_What to work on_. Nothing outside the lines below from the one containing "727x410 pixels." through the one containing "Click the 여 column header" is to be printed; print those exactly, ends included, and drop the pictures.

Given information START

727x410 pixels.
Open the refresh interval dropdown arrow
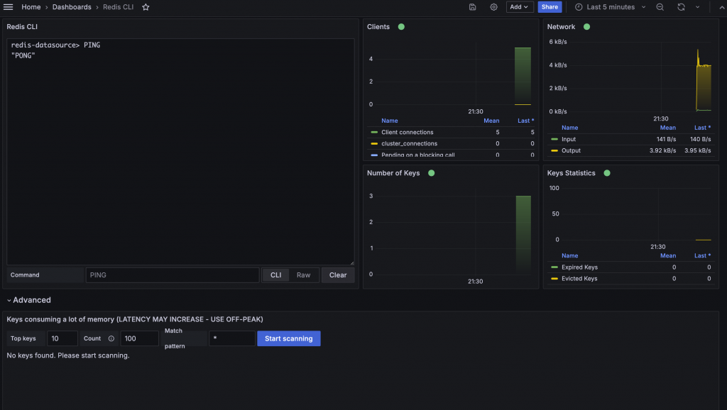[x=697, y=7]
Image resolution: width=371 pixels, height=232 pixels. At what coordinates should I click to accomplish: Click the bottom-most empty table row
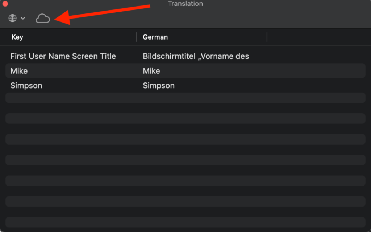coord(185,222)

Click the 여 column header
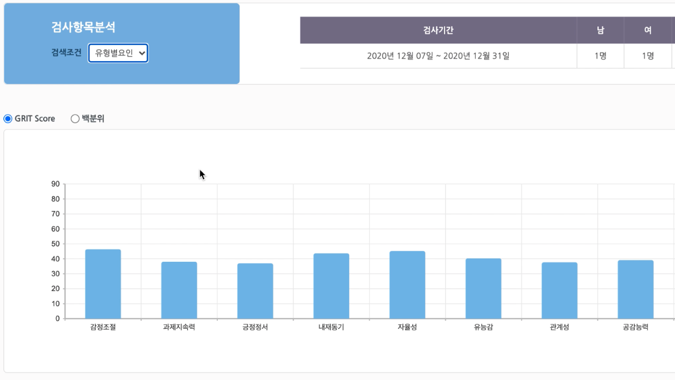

Given information END
Given information START

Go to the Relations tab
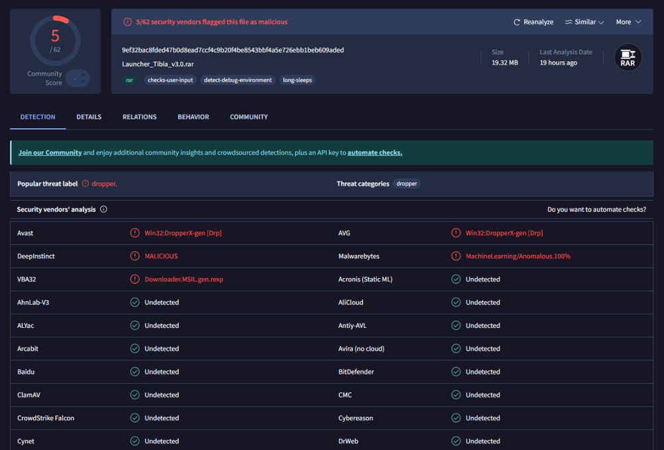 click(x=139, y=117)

Given information END

_Your response_.
727x410 pixels.
Open the refresh interval dropdown arrow
[x=697, y=7]
Image resolution: width=371 pixels, height=232 pixels. At what coordinates should I click to accomplish: Click the bottom-most empty table row
coord(185,222)

Click the 여 column header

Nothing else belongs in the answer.